For years the company founders described their US venture as still being in the “investment phase,” a far cry from the instant success that Mercari had experienced in Japan. Financial losses mounted, dragging down the balance sheet of the overall enterprise and disappointing the hopes of stockholders who received no profit from their investment.

The situation was even worse in the United Kingdom, where Mercari proved to be unprepared for local conditions, and struggled even to let people know that its service existed. With its hands full trying to compete in the US market, the company announced that it would cease its European service from January 2019, less than two years after it had launched.

The retrenchment was not only geographical, as a number of branch operations it had tried within the core Japanese market failed to gain sufficient traction. These misfires included a marketplace for books and DVDs called MercariKauru; fashion goods flea market app MercariMaisonz; and its live video-supported trading service, Mercari Channel.

Directions

Japan’s first unicorn has thus had a rough ride since it went public in June 2018, humbled by its missteps, but far from defeated.

Innovation has also continued on Mercari’s main platform with new services such as Instant Pay, which lets verified sellers receive their money in only minutes; and Mercari Authenticate, which remotely authenticates sellers’ handbags after they upload comprehensive photos of the bag through the Mercari app.

One branch to which it is more committed is Merpay, its cashless payments business. Since Merpay’s launch in November 2017, it made the wise decision not to try to go it alone in this fiercely competitive space. Rather, it collaborated in March 2019 with Line Pay to form the Mobile Payment Alliance, allowing users of either service to pay for goods across both brands’ merchant footprints. A few months later NTT Docomo added its considerable heft to the grouping.

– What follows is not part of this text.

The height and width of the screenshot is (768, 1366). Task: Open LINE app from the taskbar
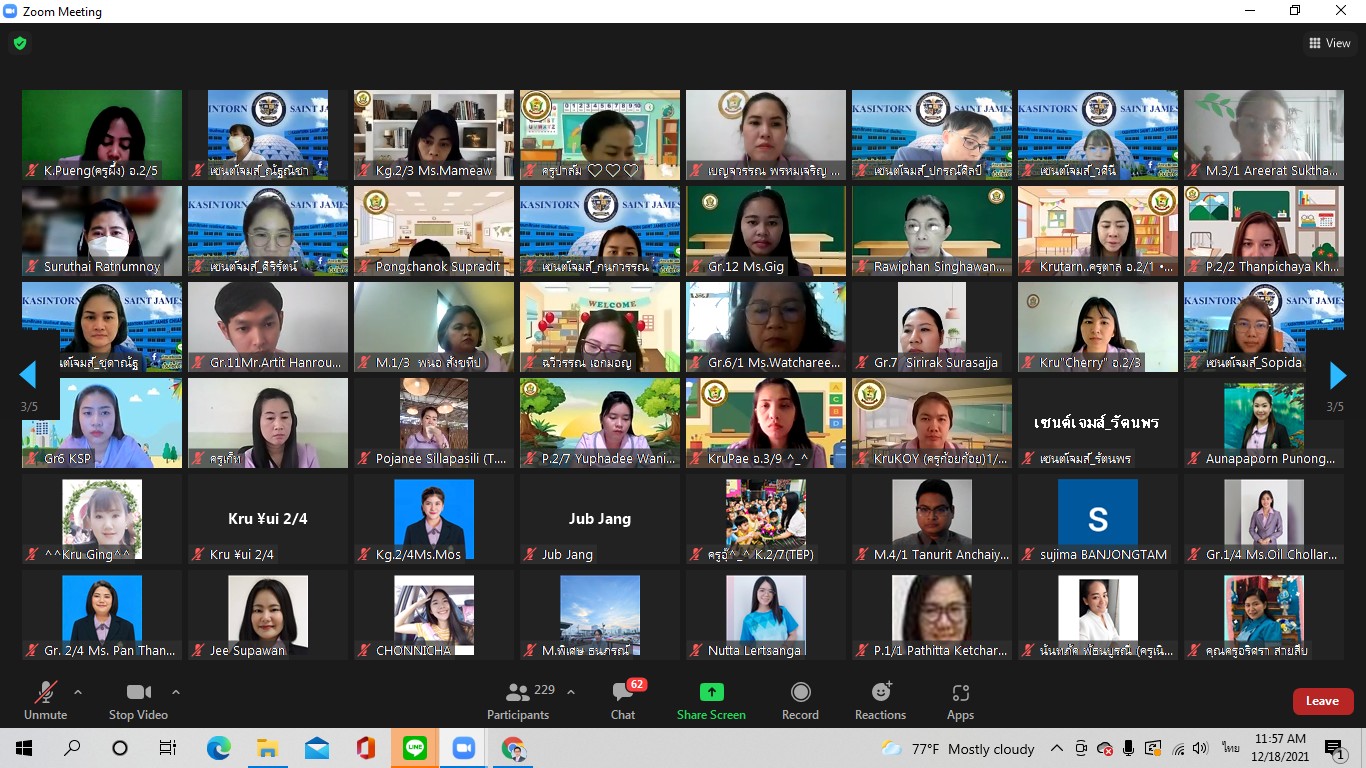[x=415, y=748]
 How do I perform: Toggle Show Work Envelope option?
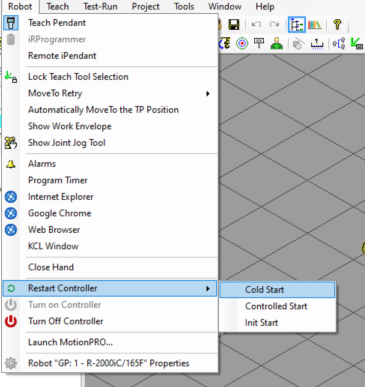109,126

By early 2020, Merpay had gathered 5 million users, but was encountering stiff competition. It responded by buying out rival cashless payments startup Origami.

Just before the coronavirus pandemic began to take hold, Mercari launched its first brick-and-mortar operations in Japan, opening outlets in Shinjuku and Musashi-Kosugi. These outlets, called Mercari Station, allowed people to take pictures of their merchandise in a booth so they can post ads online, and then wrap and send the goods for sellers who place them in a “Mercari Post” mailbox. Staffers are also on hand to teach customers how to use the Mercari app. In this way, the firm hoped to reach out to tens of millions of untapped users.

By the second half of 2020, boosted by a pandemic-related surge in online sales, it appeared that Mercari was beginning to claw its way out of the hole. In the July-September quarter, it was able to report its first profits since it had gone public. It still wasn’t clear if it would ultimately succeed or fail in the United States, but the Japanese startup was still in the fight.